帰農人 2025 3/9
神に導きられたという だけど
また焼き場で骨を食べてきた。もう随分多くの人の骨を食べてきた。今度は従妹ののりこちゃんの骨だ。骨壺に入れる時、左手の指をなめ、粉の部分を触るとついてくる、こりこりと噛むのはいつもの儀式、あとはひたすら酒を飲むだけ。親父の時代はいつも大宴会だった、今は飲む人が少ないね。 オノリさん幸せな死に方をした。11月に昏睡状態になり「明日かもしれないし、もって半月」と言われ、みんなで病院に見舞いに行ったが、少しづつ体が動くようになり、2月の初め退院できた、でも月の終わりに急変し数日で亡くなった。2世帯住宅で次男夫婦と愛しの旦那に見守られ臨終を迎えた。東葛病院の仲間も多く葬儀にきてくれた。83年間まわりのみんなを和まし続けてくれた、ありがたかった。

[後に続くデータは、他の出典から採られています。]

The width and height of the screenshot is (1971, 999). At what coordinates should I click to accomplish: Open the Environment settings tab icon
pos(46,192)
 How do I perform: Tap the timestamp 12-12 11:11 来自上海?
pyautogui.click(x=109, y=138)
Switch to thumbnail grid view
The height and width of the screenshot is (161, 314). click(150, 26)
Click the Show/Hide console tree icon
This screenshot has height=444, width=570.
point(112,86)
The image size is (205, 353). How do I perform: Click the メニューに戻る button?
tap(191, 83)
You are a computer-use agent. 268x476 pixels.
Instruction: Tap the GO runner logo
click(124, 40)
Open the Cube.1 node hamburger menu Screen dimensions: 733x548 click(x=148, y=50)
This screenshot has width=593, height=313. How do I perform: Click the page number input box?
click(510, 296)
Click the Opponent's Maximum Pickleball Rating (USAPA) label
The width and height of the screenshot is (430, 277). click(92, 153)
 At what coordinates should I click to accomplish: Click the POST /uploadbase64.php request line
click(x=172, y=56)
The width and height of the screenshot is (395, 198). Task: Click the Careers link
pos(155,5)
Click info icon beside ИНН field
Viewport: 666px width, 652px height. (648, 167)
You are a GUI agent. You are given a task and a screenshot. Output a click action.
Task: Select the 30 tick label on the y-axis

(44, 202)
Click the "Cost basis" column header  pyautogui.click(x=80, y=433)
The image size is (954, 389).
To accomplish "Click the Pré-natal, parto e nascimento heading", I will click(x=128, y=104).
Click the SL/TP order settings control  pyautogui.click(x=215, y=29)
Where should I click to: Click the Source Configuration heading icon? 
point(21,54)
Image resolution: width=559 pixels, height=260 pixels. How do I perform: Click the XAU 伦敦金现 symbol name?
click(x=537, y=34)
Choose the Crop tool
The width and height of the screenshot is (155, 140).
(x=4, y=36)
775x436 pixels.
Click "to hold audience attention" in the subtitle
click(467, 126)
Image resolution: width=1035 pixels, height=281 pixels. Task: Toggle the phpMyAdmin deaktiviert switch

次の日も別の葬儀があった、トモだ。38才。アンゴラでマラリヤで死んだ。青山大に行ってた頃からよく遊びに来て、働きだしたら2か月で辞めて、その後はずっと旅人人生、知床でシャケバイ、ひたすらイクラを取り出す作業、富士山などの山小屋、ミカンの収穫、お茶の工場、沖縄でキビ狩りなどをしながら、中南米などを旅し、数年は海外青年協力隊もやっていた、昨年7月にアフリカに入り、自転車の旅を続けていた。走行距離13700キロでカメルーンに入りジャングル奥でピグミーの村で滞在ができ、限りなく原始に近い生きざまに深い感動を覚え、去る時には涙が止まらなかったとのこと。人の存在の意味を見つけたそうだ。「人間社会なんてまっぴらごめん」と思いながら、常々、人とは何か、何故生きているのかを考える旅にやっと答えを見つけ、すぐになくなるなんていたって残念だ。起きてこない彼をホテルマンが部屋に入ると、熱けいれんを起こしていたのですぐに病院に運ぶも4時間後に息を引き取ったそうだ。二日後に実家に連絡が入り、旅行保険で渡航できるも黄熱病などの予防注射だけでも半月以上かかるそうで、火葬や遺品の輸送は任せたそうだ。そんな中、江戸川台の教会で葬儀が行われた、両親は非常に明るく、多くの参列者に感謝していた。髭を生やした薄汚い40位の男たちが沢山いた。旅の仲間たちだ、みんな納得のいかない表情に見えた。おれもそうだもの、逆縁はやっぱりヤダな。